You have got leads. Plenty of them. But only a handful are actually turning into customers.
ʻAʻole pinepine kāu hoʻolaha ʻana i ka pilikia. ʻAʻole pinepine kāu huahana. It is your lead qualification process — or the lack of one.
Generating more leads is not the answer when the real issue is lead quality. The teams closing the most deals are not the ones with the biggest lists. They are the ones who have learned to identify which leads deserve their time — and which ones do not.
Here is how to do it in four steps.
What is lead qualification — and why does it matter?
ʻO ke kūlana alakaʻi ke kaʻina hana o ka hoʻoholo ʻana i nā pilina ma kāu pipeline i loaʻa ka hiki ke kūʻai maoli a me nā mea e hoʻonele nei i ka manawa o kāu hui.
A qualified lead is not just someone who showed interest. It is someone who has shown interest and meets the criteria that indicate they can actually buy — the right role, the right problem, the right timing, and the right budget.
E hana pololei i kēia a e maʻemaʻe kāu pipeline. E pōkole ana kāu pōʻaiapuni kūʻai aku. Piʻi aʻe kāu helu pani. Inā hewa ʻoe a laila hoʻolilo kāu hui i ko lākou mau hola maikaʻi loa e alualu ana i nā manawa kūpono i hele ʻole i hea.
The three lead levels — and what to do with each
| ʻAno alakaʻi | Definition | la'ana | Right action |
|---|---|---|---|
| alakai | Raw contact — unqualified or lightly engaged | Hoʻoiho i kahi alakaʻi, hoʻopiha i kahi palapala | Nurture with content and follow-ups |
| MQL (Ke alakaʻi kūpono ʻo Marketing) | Ke hōʻike nei i ka hoihoi maopopo a me ka launa pū mau | Clicks emails, visits pricing pages, returns to your site | Score, segment, and prioritise |
| SQL (Ke alakaʻi kūpono kūʻai kūʻai) | Confirmed need, budget, and timing — real sales potential | ʻEha i ʻike ʻia + ua hōʻoia ʻia ke kālā + ua maopopo ka manawa | Contact immediately and move to sales |
Your SQLs are your highest-value leads. Focus your team’s time there and you will close more deals with significantly less effort.
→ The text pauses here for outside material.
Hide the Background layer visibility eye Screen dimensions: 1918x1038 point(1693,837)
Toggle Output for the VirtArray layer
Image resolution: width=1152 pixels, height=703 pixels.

When should you qualify a lead?
As early as possible — but not just once. Qualification is an ongoing process, not a one-time gate. A lead who was not ready three months ago may be your best opportunity today. A lead who checked every box in January may have gone cold by March. Keep reviewing as your pipeline moves.
Why unqualified leads are more expensive than no leads
Poor lead qualification does not just waste your sales team’s time. It creates a false sense of pipeline health. Ua piha kāu funnel. He mea hoʻoikaika kāu mau hōʻike. Akā, i ka wā e pili ana i ka pani ʻana i nā ʻaelike, haʻi mai nā helu i kahi moʻolelo ʻokoʻa.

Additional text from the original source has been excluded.